- **DATA UNDER STUDY**:
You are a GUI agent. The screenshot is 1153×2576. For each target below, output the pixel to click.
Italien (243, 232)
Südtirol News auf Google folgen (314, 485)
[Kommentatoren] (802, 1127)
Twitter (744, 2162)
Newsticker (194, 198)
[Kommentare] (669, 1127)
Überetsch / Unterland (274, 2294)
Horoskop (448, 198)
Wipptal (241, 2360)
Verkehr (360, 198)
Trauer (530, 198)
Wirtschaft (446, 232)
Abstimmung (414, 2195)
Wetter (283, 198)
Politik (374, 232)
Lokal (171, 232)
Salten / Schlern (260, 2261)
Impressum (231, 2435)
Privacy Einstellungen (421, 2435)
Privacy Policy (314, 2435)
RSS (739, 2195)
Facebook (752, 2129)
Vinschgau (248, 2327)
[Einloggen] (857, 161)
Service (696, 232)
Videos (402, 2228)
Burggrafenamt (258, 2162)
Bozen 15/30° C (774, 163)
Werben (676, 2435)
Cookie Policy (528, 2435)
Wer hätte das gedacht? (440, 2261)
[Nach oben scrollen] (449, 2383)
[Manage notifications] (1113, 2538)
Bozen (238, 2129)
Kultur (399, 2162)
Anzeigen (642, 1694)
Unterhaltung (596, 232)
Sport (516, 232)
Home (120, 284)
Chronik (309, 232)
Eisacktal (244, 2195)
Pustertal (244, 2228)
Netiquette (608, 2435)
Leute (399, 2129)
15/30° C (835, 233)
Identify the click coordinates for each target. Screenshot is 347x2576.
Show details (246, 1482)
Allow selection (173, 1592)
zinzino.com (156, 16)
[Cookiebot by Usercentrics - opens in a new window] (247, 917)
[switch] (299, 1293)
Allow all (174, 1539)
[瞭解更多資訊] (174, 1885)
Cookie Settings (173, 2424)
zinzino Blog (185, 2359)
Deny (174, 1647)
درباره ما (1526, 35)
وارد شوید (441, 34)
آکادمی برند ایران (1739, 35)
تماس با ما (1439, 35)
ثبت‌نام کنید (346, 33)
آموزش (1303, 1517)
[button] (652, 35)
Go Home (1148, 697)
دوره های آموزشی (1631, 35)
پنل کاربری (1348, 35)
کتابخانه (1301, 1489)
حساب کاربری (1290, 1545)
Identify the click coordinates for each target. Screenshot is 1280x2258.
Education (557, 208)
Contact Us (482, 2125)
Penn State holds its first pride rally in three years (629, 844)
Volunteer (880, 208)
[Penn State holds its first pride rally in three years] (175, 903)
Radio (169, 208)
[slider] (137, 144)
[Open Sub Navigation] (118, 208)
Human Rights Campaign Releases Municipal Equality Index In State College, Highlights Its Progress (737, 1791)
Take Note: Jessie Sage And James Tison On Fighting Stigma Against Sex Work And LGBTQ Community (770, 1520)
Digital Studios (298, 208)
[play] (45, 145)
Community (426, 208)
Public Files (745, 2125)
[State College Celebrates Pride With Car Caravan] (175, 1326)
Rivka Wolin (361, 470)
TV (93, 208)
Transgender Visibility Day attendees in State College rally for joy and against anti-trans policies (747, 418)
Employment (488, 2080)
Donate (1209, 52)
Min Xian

- **PROBLEM STATEMENT**:
Please reproduce, word for word, every line from the line with "[Nach oben scrollen] (449, 2383)" to the final line above, including both ends.

- **OUTPUT OF THE TASK**:
[Nach oben scrollen] (449, 2383)
[Manage notifications] (1113, 2538)
Bozen (238, 2129)
Kultur (399, 2162)
Anzeigen (642, 1694)
Unterhaltung (596, 232)
Sport (516, 232)
Home (120, 284)
Chronik (309, 232)
Eisacktal (244, 2195)
Pustertal (244, 2228)
Netiquette (608, 2435)
Leute (399, 2129)
15/30° C (835, 233)
Identify the click coordinates for each target. Screenshot is 347x2576.
Show details (246, 1482)
Allow selection (173, 1592)
zinzino.com (156, 16)
[Cookiebot by Usercentrics - opens in a new window] (247, 917)
[switch] (299, 1293)
Allow all (174, 1539)
[瞭解更多資訊] (174, 1885)
Cookie Settings (173, 2424)
zinzino Blog (185, 2359)
Deny (174, 1647)
درباره ما (1526, 35)
وارد شوید (441, 34)
آکادمی برند ایران (1739, 35)
تماس با ما (1439, 35)
ثبت‌نام کنید (346, 33)
آموزش (1303, 1517)
[button] (652, 35)
Go Home (1148, 697)
دوره های آموزشی (1631, 35)
پنل کاربری (1348, 35)
کتابخانه (1301, 1489)
حساب کاربری (1290, 1545)
Identify the click coordinates for each target. Screenshot is 1280x2258.
Education (557, 208)
Contact Us (482, 2125)
Penn State holds its first pride rally in three years (629, 844)
Volunteer (880, 208)
[Penn State holds its first pride rally in three years] (175, 903)
Radio (169, 208)
[slider] (137, 144)
[Open Sub Navigation] (118, 208)
Human Rights Campaign Releases Municipal Equality Index In State College, Highlights Its Progress (737, 1791)
Take Note: Jessie Sage And James Tison On Fighting Stigma Against Sex Work And LGBTQ Community (770, 1520)
Digital Studios (298, 208)
[play] (45, 145)
Community (426, 208)
Public Files (745, 2125)
[State College Celebrates Pride With Car Caravan] (175, 1326)
Rivka Wolin (361, 470)
TV (93, 208)
Transgender Visibility Day attendees in State College rally for joy and against anti-trans policies (747, 418)
Employment (488, 2080)
Donate (1209, 52)
Min Xian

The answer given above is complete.